« Les derniers jours du Parti socialiste » d’Aurélien Bellanger : sauver l’Histoire
Si la force d’un roman se mesure à l’incompréhension qu’il suscite, Les derniers jours du Parti socialiste est une œuvre de première importance. Répercutant son incipit, on dirait qu’à son propos « tout a été dit ». La raison en est qu’Aurélien Bellanger endosse une responsabilité dont le public s’était déshabitué. Voilà en effet un type d’engagement qui, de cliché au milieu du xxe siècle, est devenue une exception quand le reste de la profession lui préfère des registres plus personnels.

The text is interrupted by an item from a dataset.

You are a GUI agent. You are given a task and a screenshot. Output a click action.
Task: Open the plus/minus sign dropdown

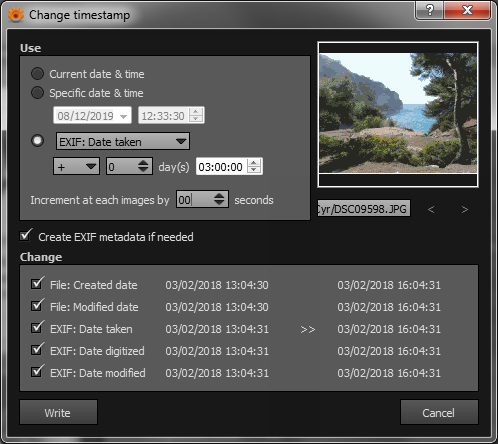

Illustration : Aurélien Bellanger © Photo Manuel Braun
Cette littérature à la première personne peut désactiver par avance le commentaire quand la confusion du sujet et de l’objet est telle que le lecteur fait l’expérience d’un livre irrémédiablement clos sur lui-même. Or le commentaire, loin d’être le propre du critique, nourrit d’abord la joie du lecteur que l’auteur considère assez pour livrer un écrit qui rende possible deux parts actives dans le phénomène romanesque. Autrement dit, une telle lecture, sans rien modifier de la matérialité du roman, devrait pouvoir le coiffer, l’achever, ou l’auréoler. Ici, par contraste avec la littérature solipsiste, et dans la mesure où se dresse entre eux deux un objet, l’auteur s’adresse au lecteur comme à un autre sujet, comme s’ils pouvaient communiquer dans une langue commune, en un lieu partagé, selon des repères connus. Comme s’ils faisaient partie d’une même histoire. À suivre les malentendus autour de sa réception, l’attention qui est due à ce roman est justifiée par le fait que ce « comme si » s’avère un pari loin d’être gagnable. Car c’est bien dans le creux d’un défaut d’être-historique, défaut qui est tout à la fois l’horizon, la menace, l’objet et l’arrière-fond du roman même,que ces Derniers jours font entendre des questions pressantes.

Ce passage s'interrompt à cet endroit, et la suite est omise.